Copy the stretch of the Pompeo article from "Pompeo and Haley" through "is Mike Pompeo.", swapping "Powerball" for "Mega Millions".
[start Text]
2024 presidential election

Pompeo and Haley Are Running. What on Earth Are They Thinking?

What makes Mike Pompeo run? Photo: Stephanie Keith/Getty Images

In every presidential primary that isn’t already locked down by an incumbent, there are candidates whose presence causes experts to scratch their heads. I’m not talking about totally obscure shouters and wavers “running for president” to impress their neighbors or beef up their résumé for a school-board race. No, the true, non-risible long shot is an ostensibly serious person who may well be qualified for the job but has about as much chance of getting it as I have of winning a billion-dollar Powerball drawing. The 2024 Republican presidential contest will likely include two heavyweights, Donald Trump and Ron DeSantis. But there are several would-be candidates mulling a race who could be called long shots. A good example is Mike Pompeo.

Pompeo is a West Point grad who had a successful business career before getting himself elected to Congress four times, then serving as CIA director and secretary of State in the Trump administration. He’s one of the “serious people” who served Trump, as opposed to the clowns who got most of the attention. But that’s one of his problems: If you asked the average, mildly politically engaged Republican who ran the State Department under Trump, they’d probably guess it was Jared Kushner. Among those who did pay attention to Pompeo, he was probably best known for never getting out of sync with the boss (he was memorably described as a “heat-seeking missile for Trump’s ass”) and for his dogged criticism of assassinated journalist Jamal Khashoggi. He was also accused of some petty corruption, which hardly made him stand out in the Trump administration.
[end Text]
[start Recorded information]
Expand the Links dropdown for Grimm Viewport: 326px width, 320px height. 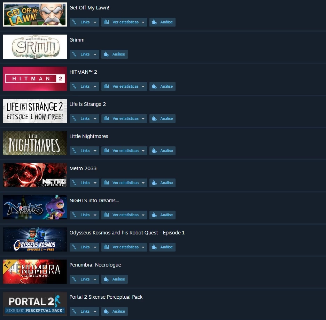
[end Recorded information]
[start Recorded information]
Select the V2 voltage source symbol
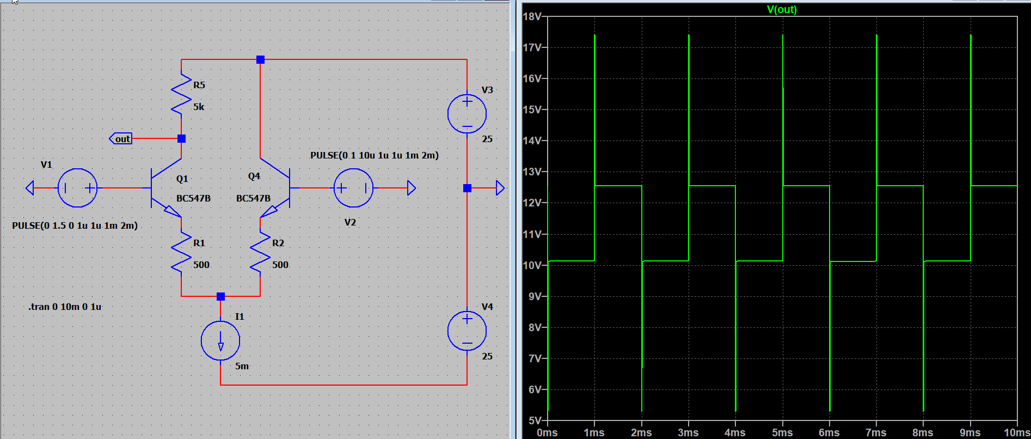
[end Recorded information]
■ Answer in full ■
Pompeo and Haley Are Running. What on Earth Are They Thinking?

What makes Mike Pompeo run? Photo: Stephanie Keith/Getty Images

In every presidential primary that isn’t already locked down by an incumbent, there are candidates whose presence causes experts to scratch their heads. I’m not talking about totally obscure shouters and wavers “running for president” to impress their neighbors or beef up their résumé for a school-board race. No, the true, non-risible long shot is an ostensibly serious person who may well be qualified for the job but has about as much chance of getting it as I have of winning a billion-dollar Mega Millions drawing. The 2024 Republican presidential contest will likely include two heavyweights, Donald Trump and Ron DeSantis. But there are several would-be candidates mulling a race who could be called long shots. A good example is Mike Pompeo.